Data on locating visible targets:
========================================

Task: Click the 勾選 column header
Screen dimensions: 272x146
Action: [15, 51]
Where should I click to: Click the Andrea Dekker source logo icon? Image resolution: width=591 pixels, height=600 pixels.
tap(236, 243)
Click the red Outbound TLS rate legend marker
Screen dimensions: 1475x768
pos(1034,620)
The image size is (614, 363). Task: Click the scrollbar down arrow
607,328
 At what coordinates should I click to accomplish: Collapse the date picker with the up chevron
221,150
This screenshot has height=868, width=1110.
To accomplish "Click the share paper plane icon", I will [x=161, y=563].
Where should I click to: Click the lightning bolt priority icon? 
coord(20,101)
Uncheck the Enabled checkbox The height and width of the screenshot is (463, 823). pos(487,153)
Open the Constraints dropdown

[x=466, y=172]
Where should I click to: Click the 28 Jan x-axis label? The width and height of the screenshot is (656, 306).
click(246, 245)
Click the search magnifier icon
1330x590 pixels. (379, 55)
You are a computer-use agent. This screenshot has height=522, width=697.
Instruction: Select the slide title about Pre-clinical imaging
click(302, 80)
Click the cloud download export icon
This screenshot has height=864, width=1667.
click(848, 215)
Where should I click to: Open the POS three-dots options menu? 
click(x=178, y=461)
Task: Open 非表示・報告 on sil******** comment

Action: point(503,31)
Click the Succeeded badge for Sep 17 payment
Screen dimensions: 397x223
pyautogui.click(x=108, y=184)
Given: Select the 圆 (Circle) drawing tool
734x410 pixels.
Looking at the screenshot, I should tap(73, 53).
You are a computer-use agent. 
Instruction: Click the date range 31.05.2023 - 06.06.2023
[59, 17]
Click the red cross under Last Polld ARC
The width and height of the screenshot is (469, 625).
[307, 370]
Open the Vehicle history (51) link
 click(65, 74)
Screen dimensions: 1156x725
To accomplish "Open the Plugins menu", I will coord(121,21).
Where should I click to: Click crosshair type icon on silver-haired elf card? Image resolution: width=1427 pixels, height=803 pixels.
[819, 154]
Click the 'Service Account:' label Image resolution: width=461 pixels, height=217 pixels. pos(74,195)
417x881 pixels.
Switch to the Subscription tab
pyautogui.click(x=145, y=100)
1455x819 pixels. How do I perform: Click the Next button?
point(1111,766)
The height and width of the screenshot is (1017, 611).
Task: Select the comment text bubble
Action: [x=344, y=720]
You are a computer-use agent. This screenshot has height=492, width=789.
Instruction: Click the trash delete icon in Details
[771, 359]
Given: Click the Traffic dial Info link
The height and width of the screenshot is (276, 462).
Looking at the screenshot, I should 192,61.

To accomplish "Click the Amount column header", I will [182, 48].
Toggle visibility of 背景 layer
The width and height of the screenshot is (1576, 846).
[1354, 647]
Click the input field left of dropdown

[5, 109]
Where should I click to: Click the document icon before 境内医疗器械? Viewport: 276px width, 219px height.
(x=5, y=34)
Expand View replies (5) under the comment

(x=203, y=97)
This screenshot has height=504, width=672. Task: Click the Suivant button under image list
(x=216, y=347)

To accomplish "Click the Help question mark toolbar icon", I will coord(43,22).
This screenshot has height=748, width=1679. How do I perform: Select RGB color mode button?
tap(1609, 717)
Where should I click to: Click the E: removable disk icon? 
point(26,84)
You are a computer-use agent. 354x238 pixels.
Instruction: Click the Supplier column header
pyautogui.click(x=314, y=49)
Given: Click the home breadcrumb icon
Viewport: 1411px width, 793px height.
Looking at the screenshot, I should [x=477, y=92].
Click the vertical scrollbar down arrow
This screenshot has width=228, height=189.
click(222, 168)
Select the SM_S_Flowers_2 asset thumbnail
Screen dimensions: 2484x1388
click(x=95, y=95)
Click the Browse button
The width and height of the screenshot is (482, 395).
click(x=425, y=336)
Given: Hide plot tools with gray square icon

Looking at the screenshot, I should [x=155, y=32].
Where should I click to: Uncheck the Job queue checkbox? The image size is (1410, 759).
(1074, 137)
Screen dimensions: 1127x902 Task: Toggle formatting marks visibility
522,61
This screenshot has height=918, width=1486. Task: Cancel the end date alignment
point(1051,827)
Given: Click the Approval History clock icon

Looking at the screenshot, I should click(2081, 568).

========================================

Switch every "Where should I click to" in the entries to "Where do I click to", leaving everything else unchanged.

- Exercise answer -
Task: Click the 勾選 column header
Screen dimensions: 272x146
Action: [15, 51]
Where do I click to: Click the Andrea Dekker source logo icon? Image resolution: width=591 pixels, height=600 pixels.
tap(236, 243)
Click the red Outbound TLS rate legend marker
Screen dimensions: 1475x768
pos(1034,620)
The image size is (614, 363). Task: Click the scrollbar down arrow
607,328
 At what coordinates should I click to accomplish: Collapse the date picker with the up chevron
221,150
This screenshot has height=868, width=1110.
To accomplish "Click the share paper plane icon", I will [x=161, y=563].
Where do I click to: Click the lightning bolt priority icon? 
coord(20,101)
Uncheck the Enabled checkbox The height and width of the screenshot is (463, 823). pos(487,153)
Open the Constraints dropdown

[x=466, y=172]
Where do I click to: Click the 28 Jan x-axis label? The width and height of the screenshot is (656, 306).
click(246, 245)
Click the search magnifier icon
1330x590 pixels. (379, 55)
You are a computer-use agent. This screenshot has height=522, width=697.
Instruction: Select the slide title about Pre-clinical imaging
click(302, 80)
Click the cloud download export icon
This screenshot has height=864, width=1667.
click(848, 215)
Where do I click to: Open the POS three-dots options menu? 
click(x=178, y=461)
Task: Open 非表示・報告 on sil******** comment

Action: point(503,31)
Click the Succeeded badge for Sep 17 payment
Screen dimensions: 397x223
pyautogui.click(x=108, y=184)
Given: Select the 圆 (Circle) drawing tool
734x410 pixels.
Looking at the screenshot, I should tap(73, 53).
You are a computer-use agent. 
Instruction: Click the date range 31.05.2023 - 06.06.2023
[59, 17]
Click the red cross under Last Polld ARC
The width and height of the screenshot is (469, 625).
[307, 370]
Open the Vehicle history (51) link
 click(65, 74)
Screen dimensions: 1156x725
To accomplish "Open the Plugins menu", I will coord(121,21).
Where do I click to: Click crosshair type icon on silver-haired elf card? Image resolution: width=1427 pixels, height=803 pixels.
[819, 154]
Click the 'Service Account:' label Image resolution: width=461 pixels, height=217 pixels. pos(74,195)
417x881 pixels.
Switch to the Subscription tab
pyautogui.click(x=145, y=100)
1455x819 pixels. How do I perform: Click the Next button?
point(1111,766)
The height and width of the screenshot is (1017, 611).
Task: Select the comment text bubble
Action: [x=344, y=720]
You are a computer-use agent. This screenshot has height=492, width=789.
Instruction: Click the trash delete icon in Details
[771, 359]
Given: Click the Traffic dial Info link
The height and width of the screenshot is (276, 462).
Looking at the screenshot, I should 192,61.

To accomplish "Click the Amount column header", I will [182, 48].
Toggle visibility of 背景 layer
The width and height of the screenshot is (1576, 846).
[1354, 647]
Click the input field left of dropdown

[5, 109]
Where do I click to: Click the document icon before 境内医疗器械? Viewport: 276px width, 219px height.
(x=5, y=34)
Expand View replies (5) under the comment

(x=203, y=97)
This screenshot has height=504, width=672. Task: Click the Suivant button under image list
(x=216, y=347)

To accomplish "Click the Help question mark toolbar icon", I will coord(43,22).
This screenshot has height=748, width=1679. How do I perform: Select RGB color mode button?
tap(1609, 717)
Where do I click to: Click the E: removable disk icon? 
point(26,84)
You are a computer-use agent. 354x238 pixels.
Instruction: Click the Supplier column header
pyautogui.click(x=314, y=49)
Given: Click the home breadcrumb icon
Viewport: 1411px width, 793px height.
Looking at the screenshot, I should [x=477, y=92].
Click the vertical scrollbar down arrow
This screenshot has width=228, height=189.
click(222, 168)
Select the SM_S_Flowers_2 asset thumbnail
Screen dimensions: 2484x1388
click(x=95, y=95)
Click the Browse button
The width and height of the screenshot is (482, 395).
click(x=425, y=336)
Given: Hide plot tools with gray square icon

Looking at the screenshot, I should [x=155, y=32].
Where do I click to: Uncheck the Job queue checkbox? The image size is (1410, 759).
(1074, 137)
Screen dimensions: 1127x902 Task: Toggle formatting marks visibility
522,61
This screenshot has height=918, width=1486. Task: Cancel the end date alignment
point(1051,827)
Given: Click the Approval History clock icon

Looking at the screenshot, I should click(2081, 568).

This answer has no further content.